Random World

ML - Introduction

ML is about constructing models on observed examples in the rows of data matrices, and using those models to make predictions about missing entries of previously unseen examples.

Classical problems in machine learning include problems such as classification, anomaly detection, and clustering.

An alternative view of machine learning expresses predictions as computational graphs; this idea form the basis for the field of machine learning.

Principal Categories

1. Supervised Learning

- You are given both inputs and outputs

- The input would be a vector, i.e. more than one variable

- We can use supervised learning for regression, predicting numerical values for outputs for any new data points we input - E.g. Input temperate of the day and predict power consumption

- Or we can use it for classification

2. Unsupervised Learning

- The data is not labelled

- We only have inputs, no outputs

- The algorithm finds relationships or patterns for you.

3. Reinforcement Learning

- An algorithm learns to do something

- It is rewarded for successful ‘behavior’ and punished for unsuccessful behavior

Principal Techniques

1. K Nearest Neighbors - KNN is a supervised-learning technique in which we measure distances between any new data point (in any number of dimensions) and the nearest K of our already-classified data and thus conclude to which class our new data point belongs. It can also be used for regression.

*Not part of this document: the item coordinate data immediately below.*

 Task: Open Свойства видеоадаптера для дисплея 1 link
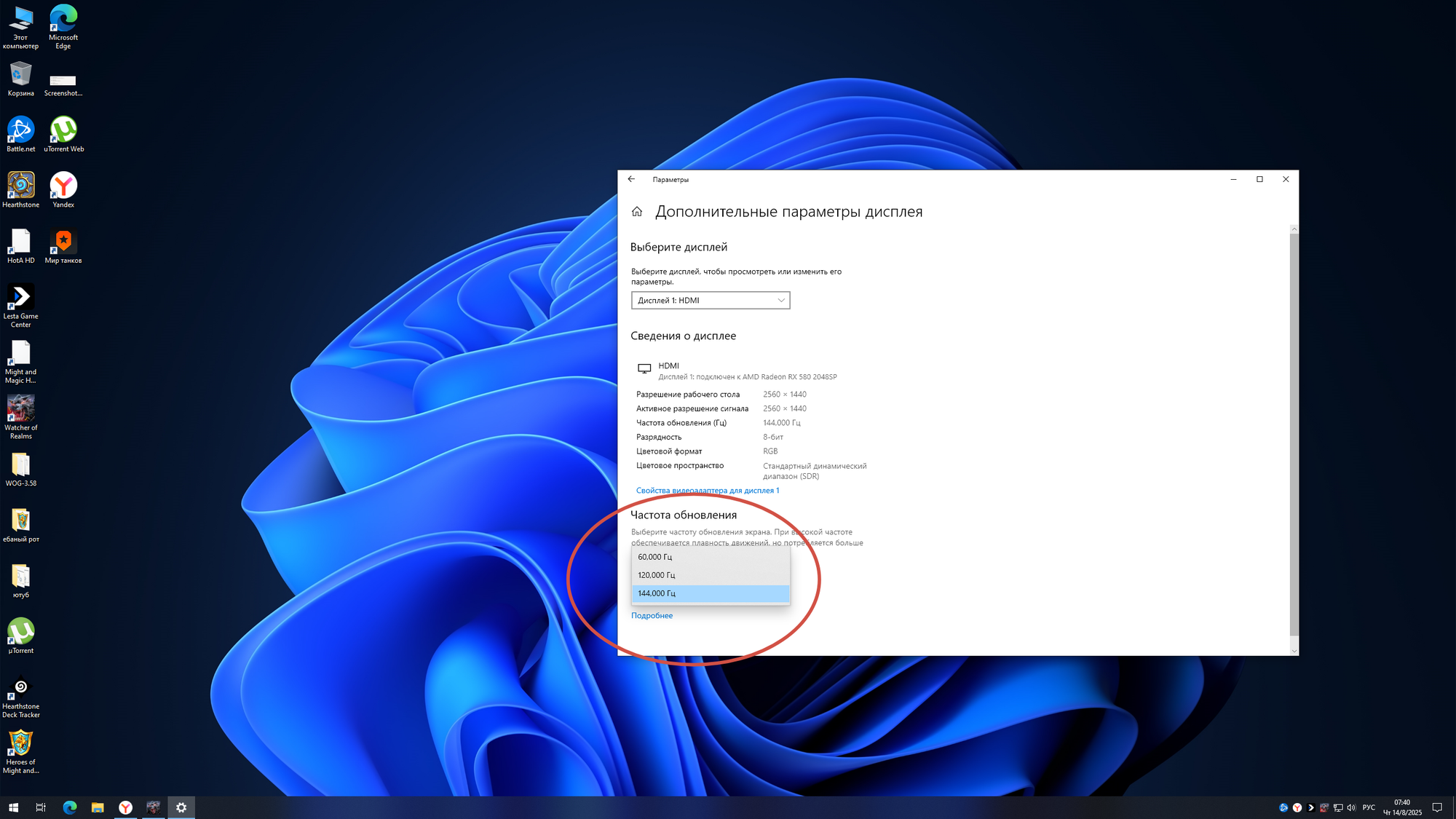pos(707,491)
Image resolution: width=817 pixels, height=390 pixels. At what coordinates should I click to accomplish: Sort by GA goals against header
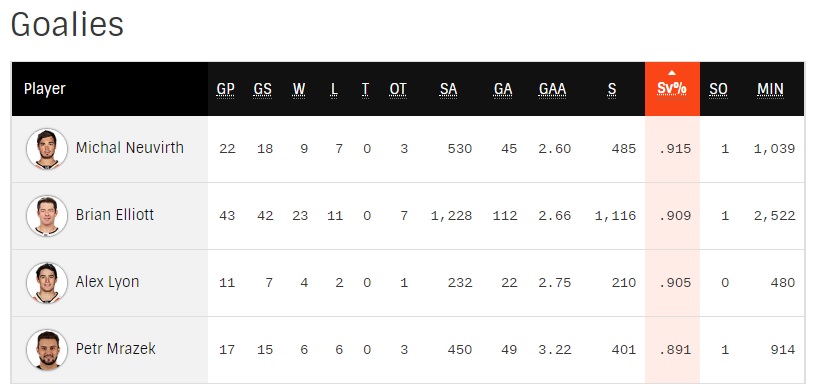coord(503,89)
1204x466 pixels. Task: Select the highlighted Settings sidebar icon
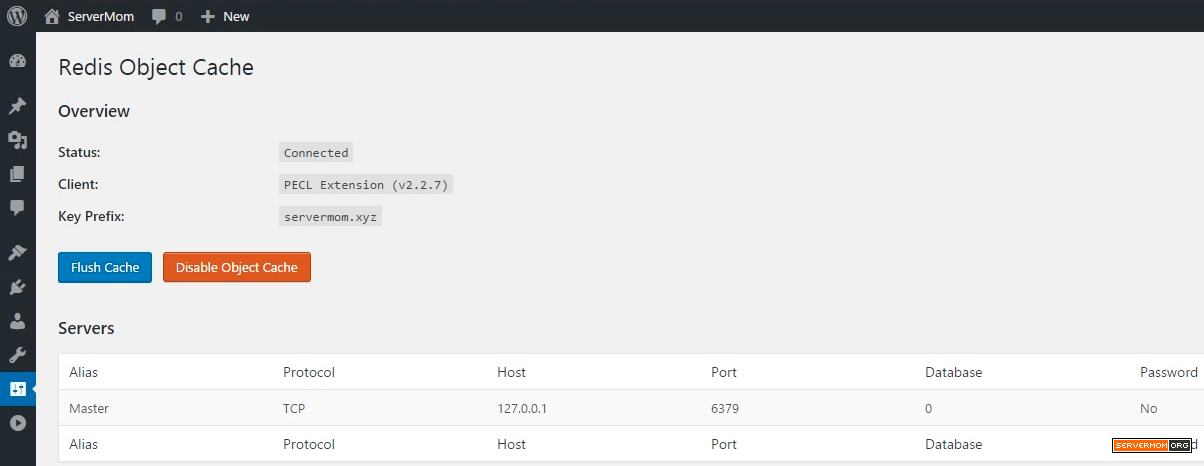pos(17,389)
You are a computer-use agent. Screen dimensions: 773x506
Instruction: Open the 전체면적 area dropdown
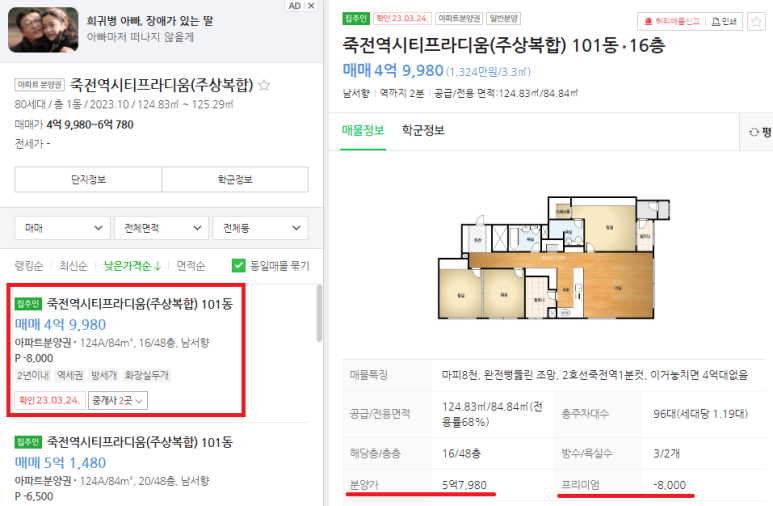click(x=162, y=228)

2. K Means Clustering: K means clustering (KMC) is an example of an unsupervised-learning technique. We have lots of data in vector form (representing many dimensions of information about each point) and we measure the distance of each data point from K centroids. Then we find the optimal position for these centroids that gives us the best division into the K classes.

3. Naïve Bayes Classifier: NBC is a supervised-learning technique that uses Bayes Theorem to calculate the probability of new data points being in different classes. The `naïve' bit refers to the assumptions made, which are rarely true in practice but that doesn't usually seem to matter.

4. Regression Methods: Regression methods are supervised learning techniques that try to explain a numerical dependent variable in terms of independent variables.

5. Support Vector Machines: SVM is a supervised-learning technique, one that divides data into classes according to which side of a hyperplane in feature space each data point lies.

6. Self-organizing Maps: SOM is an unsupervised-learning technique that turns data in many

dimensions into nice, typically two-dimensional, pictures for visualizing relationships between data points.